**Current landscape of IoT (internet of things), low-cost GNSS (satellite navigation system) receivers, and omnipresent wireless networks produce large amounts of data containing geospatial information. This blogpost introduces the basics of the geolocated k-nearest neighbors (k-NN) model and its applications in product campaign targeting.**

### Distance metrics

Geolocation means assigning real-world positions to the objects in the dataset. The position is usually represented as latitude, longitude (and elevation). The k-NN models are built on the ability of calculating the distance between two sets of coordinates. The distance metric itself can be defined in multiple ways.

The most common metric is the Euclidean distance, sometimes called Pythagorean formula. It is important to note that the Euclidean distance is defined in terms of Cartesian coordinates while the geographic coordinates are spherical. The usage of this metric with spherical coordinates is an approximation suitable only in certain situations (e.g. the data points are contained in a small region).

When precise distance is required, it is necessary to use the great-circle distance defined as the shortest path between two points on the surface of a sphere. The distance is usually calculated using the Haversine formula with Earth radius defined by WGS84 ellipsoid.

Cars and trains don’t travel along straight lines and some applications demand the actual travel distance or even the travel time. For large datasets however, the travel distance calculation can be technically challenging as it involves solving the shortest path problem for many different pairs of data points.

SciPy documentation offers a list of many more distance metrics. However, some may not be suitable for use with geographic coordinates.

It is important to properly analyze the problem before selecting the right metric.

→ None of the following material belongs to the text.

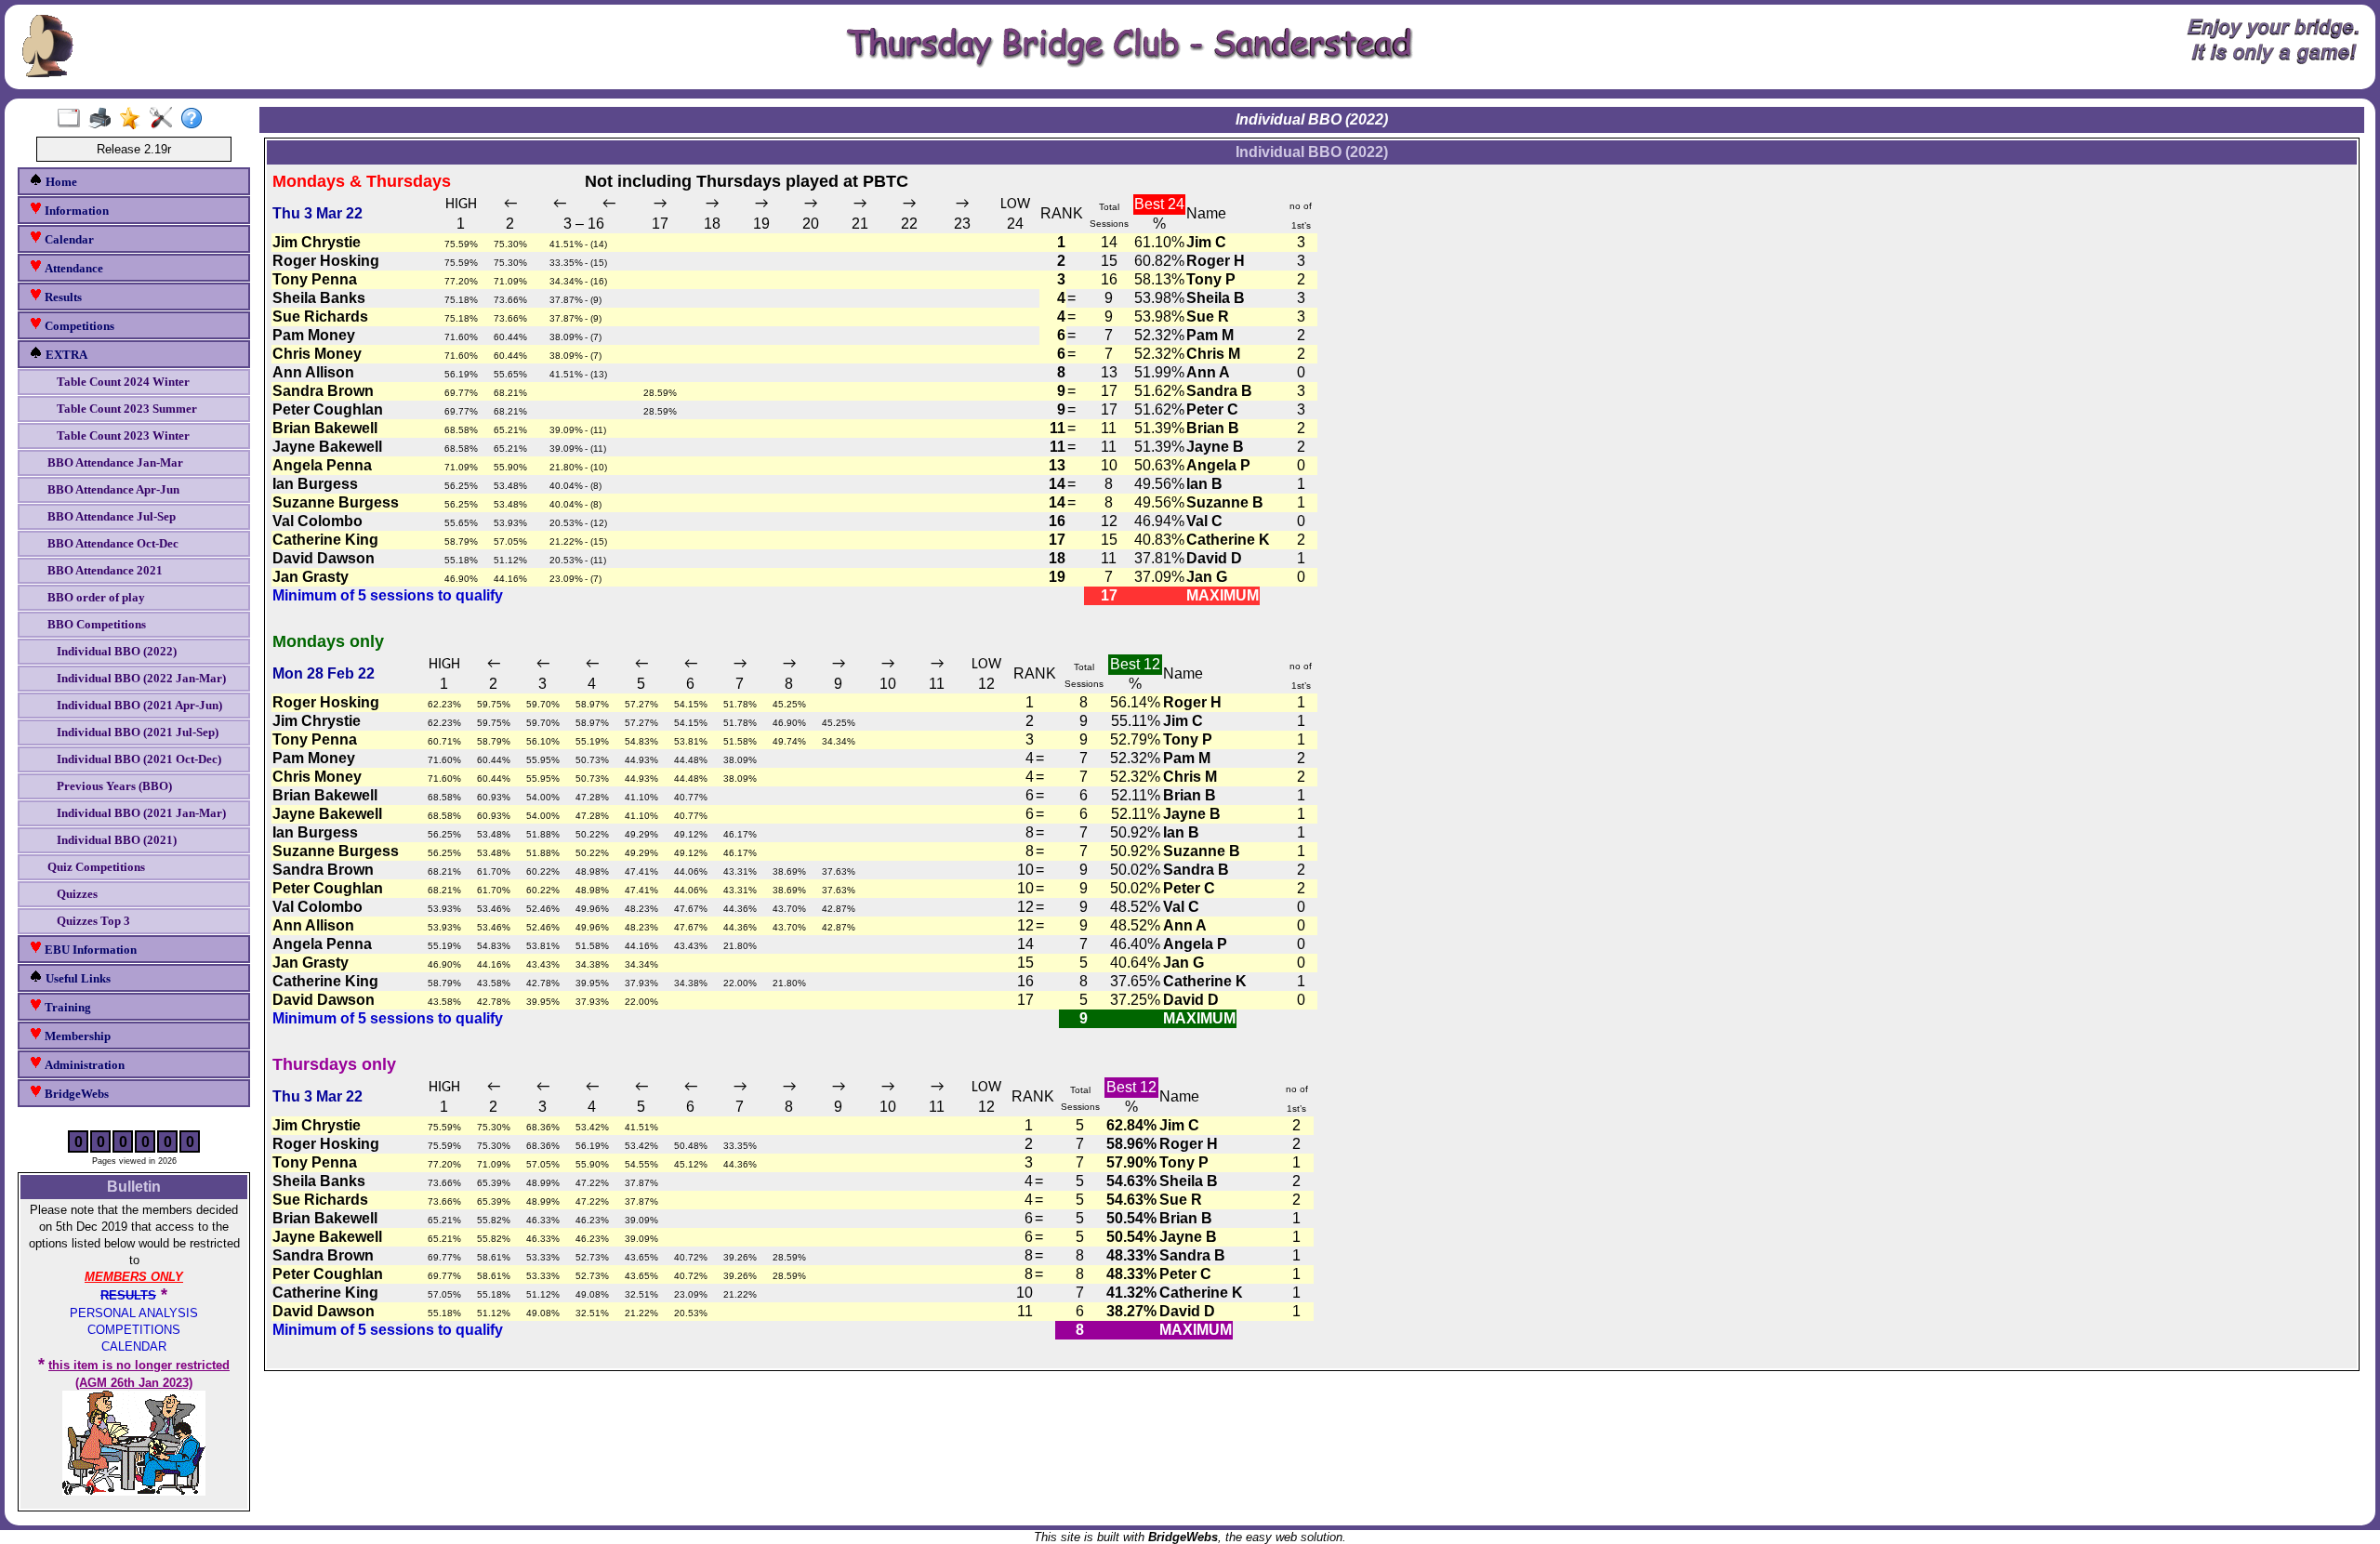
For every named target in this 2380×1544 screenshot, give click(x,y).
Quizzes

For example, euclidean distance might correlate well with the travel distance for a small region with a road network homogenous in all directions.

### k-nearest neighbors

k-NN is one of the simplest form of supervised learning. The algorithm predicts the target value of a data point using the spatial proximity to the surrounding training samples.

The figure belows shows an example of k-NN classification, the predicted value for *k = 5* would be 0 as it is the most common label in the set of the five nearest points. In case of k-NN regression, the target value is defined as the mean of the k-nearest labels.

The naive implementation of the k-NN algorithm requires calculating the distance to every training sample which might not be feasible for large datasets. More efficient approach is to use a **space-partitioning structure** to index the data. Ball tree or k-d tree are examples of such data structures.

k-d tree is a binary search tree where nodes represent k-dimensional points. Each level of the tree splits one of the dimensions into half-spaces. The example below is a 2-d tree constructed out of 7 points:

*data* = {(1, 0), (1,4), (2, 1), (4, 7), (7,4), (6, 3), (5, 6)}.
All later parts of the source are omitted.